## Required work
Look through the data below. Pick out the lines holding the string "Given".

## Extracted information
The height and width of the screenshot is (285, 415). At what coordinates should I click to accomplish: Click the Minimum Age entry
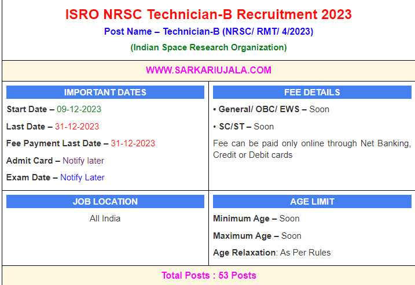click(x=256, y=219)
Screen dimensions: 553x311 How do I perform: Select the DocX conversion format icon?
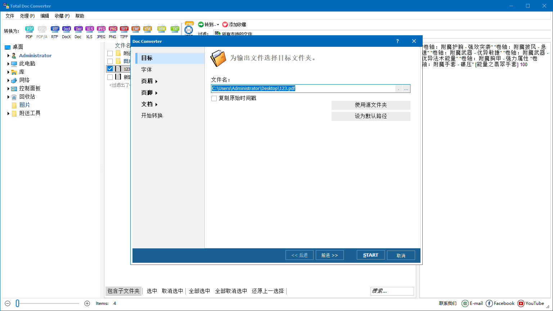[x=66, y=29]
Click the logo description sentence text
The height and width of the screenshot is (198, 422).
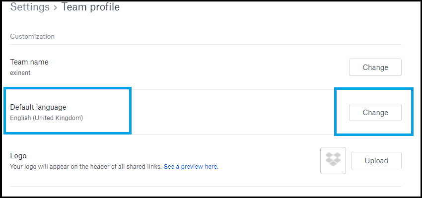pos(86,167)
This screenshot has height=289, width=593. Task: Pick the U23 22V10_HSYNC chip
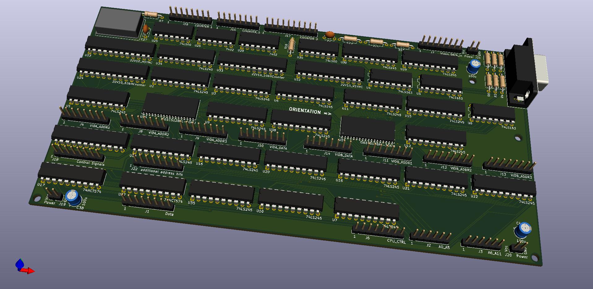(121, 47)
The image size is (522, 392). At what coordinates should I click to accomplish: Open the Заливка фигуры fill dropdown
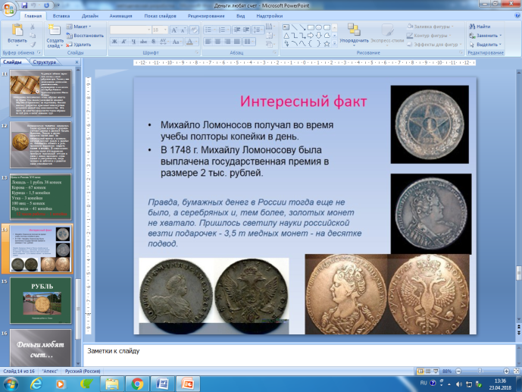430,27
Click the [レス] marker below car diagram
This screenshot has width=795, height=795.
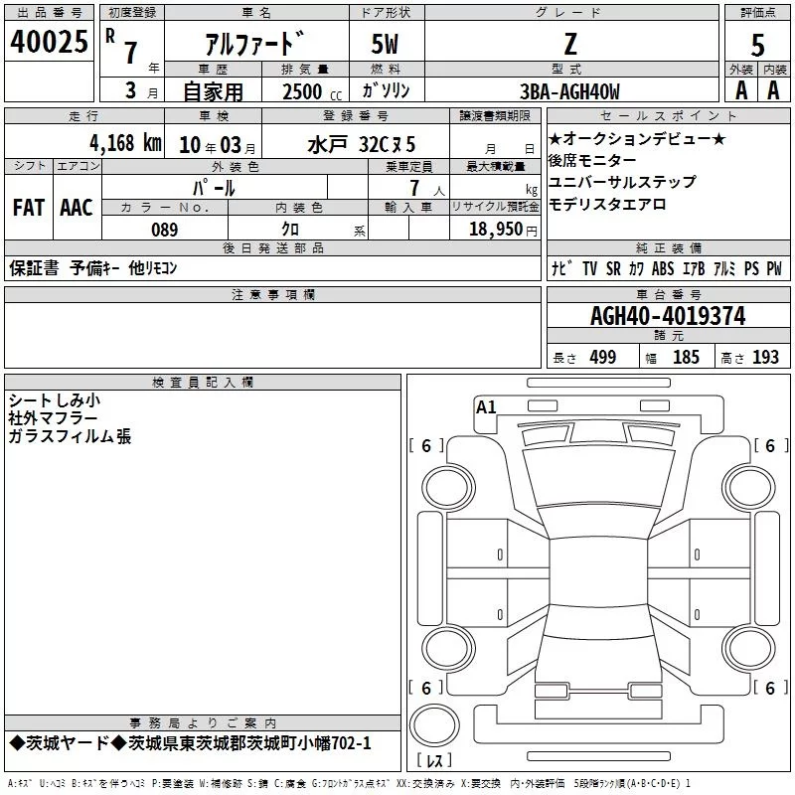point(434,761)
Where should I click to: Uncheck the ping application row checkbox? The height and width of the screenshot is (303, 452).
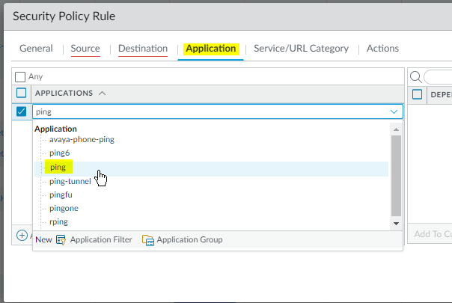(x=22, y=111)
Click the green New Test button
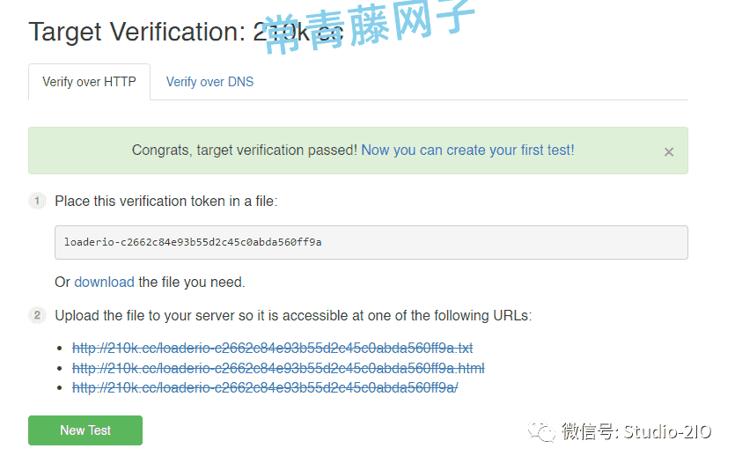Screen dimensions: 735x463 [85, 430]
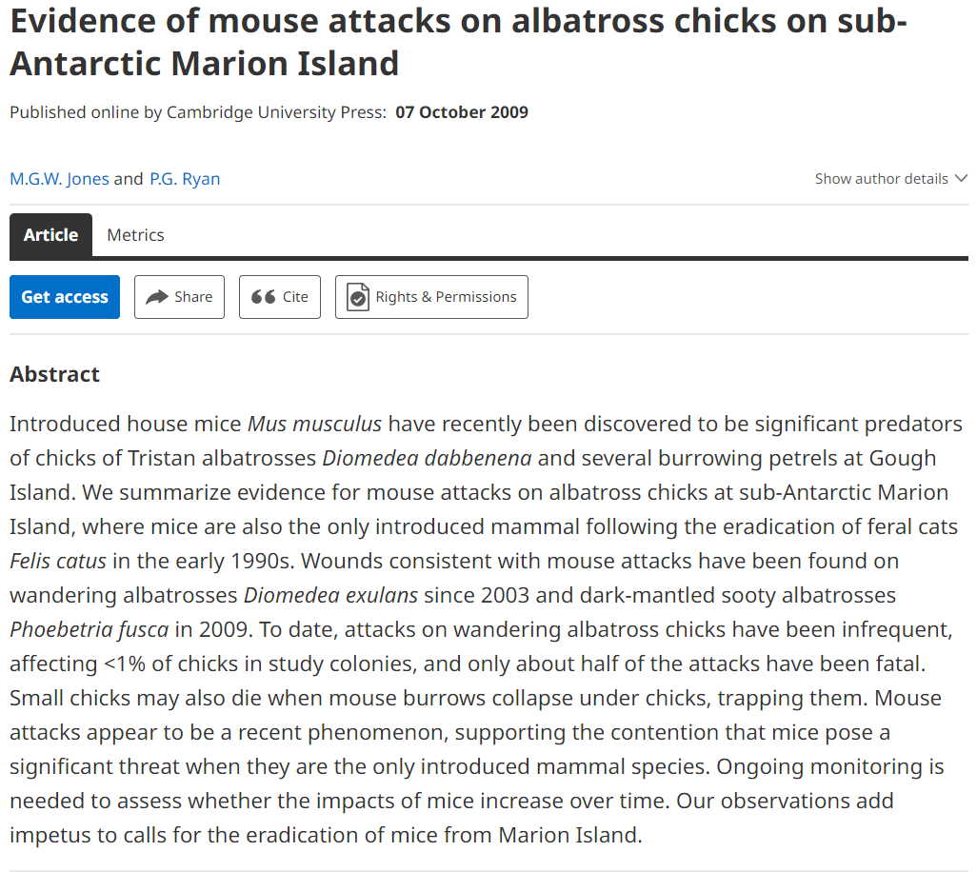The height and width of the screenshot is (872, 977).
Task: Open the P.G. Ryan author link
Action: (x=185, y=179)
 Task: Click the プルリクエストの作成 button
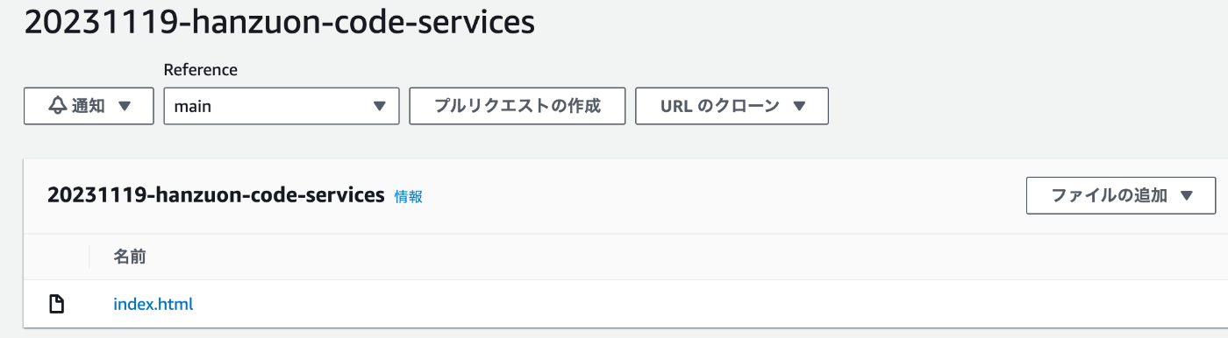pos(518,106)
...
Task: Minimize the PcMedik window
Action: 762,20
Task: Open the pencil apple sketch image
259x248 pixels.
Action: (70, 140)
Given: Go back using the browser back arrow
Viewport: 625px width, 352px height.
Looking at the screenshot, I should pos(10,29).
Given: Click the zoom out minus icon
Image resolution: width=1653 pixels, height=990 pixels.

## Exercise response
Given: Go back using the browser back arrow
Given: Click the zoom out minus icon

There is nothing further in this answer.